◆ **Instructions for the task**:
Reproduce verbatim the lines of the material from the line containing "Delete the gateway.yaml" through the line containing "(x=877, y=433)", both included.

------------------------------------------------

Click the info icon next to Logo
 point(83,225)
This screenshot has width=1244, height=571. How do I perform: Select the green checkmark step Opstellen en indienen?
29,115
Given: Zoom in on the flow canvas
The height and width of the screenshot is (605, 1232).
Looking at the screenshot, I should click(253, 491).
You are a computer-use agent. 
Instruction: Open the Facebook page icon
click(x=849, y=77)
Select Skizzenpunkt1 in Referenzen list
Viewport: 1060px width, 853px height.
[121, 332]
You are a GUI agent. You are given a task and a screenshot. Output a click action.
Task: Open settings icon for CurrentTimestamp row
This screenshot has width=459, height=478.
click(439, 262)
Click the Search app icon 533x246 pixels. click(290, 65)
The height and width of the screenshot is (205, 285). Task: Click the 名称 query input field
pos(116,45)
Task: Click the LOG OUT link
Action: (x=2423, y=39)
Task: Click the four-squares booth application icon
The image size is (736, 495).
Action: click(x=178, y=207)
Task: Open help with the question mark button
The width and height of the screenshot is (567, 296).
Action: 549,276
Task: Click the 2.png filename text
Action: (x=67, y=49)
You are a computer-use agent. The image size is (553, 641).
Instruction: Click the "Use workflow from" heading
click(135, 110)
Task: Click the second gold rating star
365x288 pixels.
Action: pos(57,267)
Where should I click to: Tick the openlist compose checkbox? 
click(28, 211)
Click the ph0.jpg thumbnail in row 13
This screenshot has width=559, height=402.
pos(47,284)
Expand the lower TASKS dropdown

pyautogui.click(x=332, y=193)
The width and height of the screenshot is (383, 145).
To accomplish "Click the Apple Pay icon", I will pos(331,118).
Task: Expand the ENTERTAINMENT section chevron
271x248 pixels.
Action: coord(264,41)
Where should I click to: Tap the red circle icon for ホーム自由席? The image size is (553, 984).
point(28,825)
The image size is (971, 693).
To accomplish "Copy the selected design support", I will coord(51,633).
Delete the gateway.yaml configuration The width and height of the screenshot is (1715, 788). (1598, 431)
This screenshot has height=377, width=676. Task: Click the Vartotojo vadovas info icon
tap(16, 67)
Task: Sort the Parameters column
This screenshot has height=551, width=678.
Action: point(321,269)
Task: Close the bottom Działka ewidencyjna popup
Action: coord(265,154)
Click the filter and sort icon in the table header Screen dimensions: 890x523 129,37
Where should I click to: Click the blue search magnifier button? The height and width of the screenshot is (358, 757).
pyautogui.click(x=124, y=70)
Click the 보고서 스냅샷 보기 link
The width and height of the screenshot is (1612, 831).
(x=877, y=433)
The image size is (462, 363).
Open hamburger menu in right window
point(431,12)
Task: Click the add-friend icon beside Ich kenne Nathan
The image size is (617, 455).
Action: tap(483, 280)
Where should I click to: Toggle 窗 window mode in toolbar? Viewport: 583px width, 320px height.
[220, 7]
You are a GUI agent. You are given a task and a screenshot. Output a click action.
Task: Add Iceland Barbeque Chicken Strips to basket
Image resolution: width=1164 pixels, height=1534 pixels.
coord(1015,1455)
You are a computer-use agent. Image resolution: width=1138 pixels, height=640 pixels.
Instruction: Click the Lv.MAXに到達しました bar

------------------------------------------------

◆ **The solution**:
Delete the gateway.yaml configuration The width and height of the screenshot is (1715, 788). (1598, 431)
This screenshot has height=377, width=676. Task: Click the Vartotojo vadovas info icon
tap(16, 67)
Task: Sort the Parameters column
This screenshot has height=551, width=678.
Action: point(321,269)
Task: Close the bottom Działka ewidencyjna popup
Action: coord(265,154)
Click the filter and sort icon in the table header Screen dimensions: 890x523 129,37
Where should I click to: Click the blue search magnifier button? The height and width of the screenshot is (358, 757).
pyautogui.click(x=124, y=70)
Click the 보고서 스냅샷 보기 link
The width and height of the screenshot is (1612, 831).
(x=877, y=433)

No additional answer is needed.